> Passage given
::::

Crushing Student Loan Debt: A Top Consumer Problem

There are many consumer problems in America today. Younger consumers are also facing the crushing burden of student loan debt. According to MarketWatch, Americans have a total of $1.2 trillion student loan debt which is racking up by $2,726.27 every second. Combine these figures with the appalling statistics that 70% of students are graduating from college with debt, and 40 million Americans are saddled with outrageous student loans, and it’s clear to see why this is a real problem for Americans and the economy.

Exorbitant student loan debt prevents consumers from buying homes and cars, or starting a family. That prevents economic growth generally. Improperly-structured loans have left students with impractical monthly payments that look more like a mortgage payment. Many Americans can’t make these payments at all, and even the ones that can are barely paying down the debt because of astronomical interest rates. According to the Wall Street Journal, roughly 43% of student loan borrowers are behind or not making payments.

::::

> Information supplied
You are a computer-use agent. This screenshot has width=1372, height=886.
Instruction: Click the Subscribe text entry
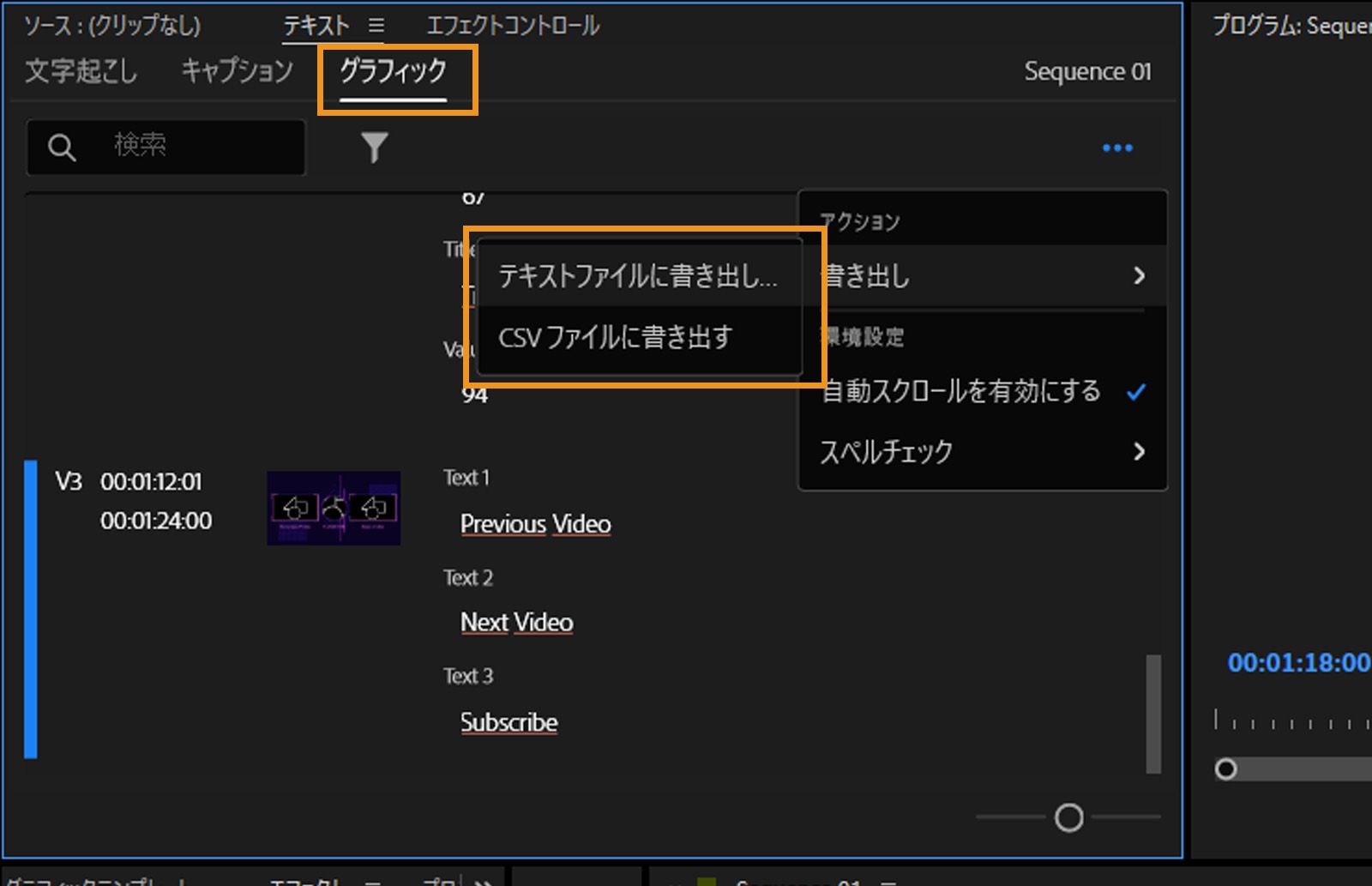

::::

> Required work
Reproduce verbatim the portion of the student loan debt passage above between "Crushing Student Loan" and "and the economy.", inclusive.

> Result of this exercise
Crushing Student Loan Debt: A Top Consumer Problem

There are many consumer problems in America today. Younger consumers are also facing the crushing burden of student loan debt. According to MarketWatch, Americans have a total of $1.2 trillion student loan debt which is racking up by $2,726.27 every second. Combine these figures with the appalling statistics that 70% of students are graduating from college with debt, and 40 million Americans are saddled with outrageous student loans, and it’s clear to see why this is a real problem for Americans and the economy.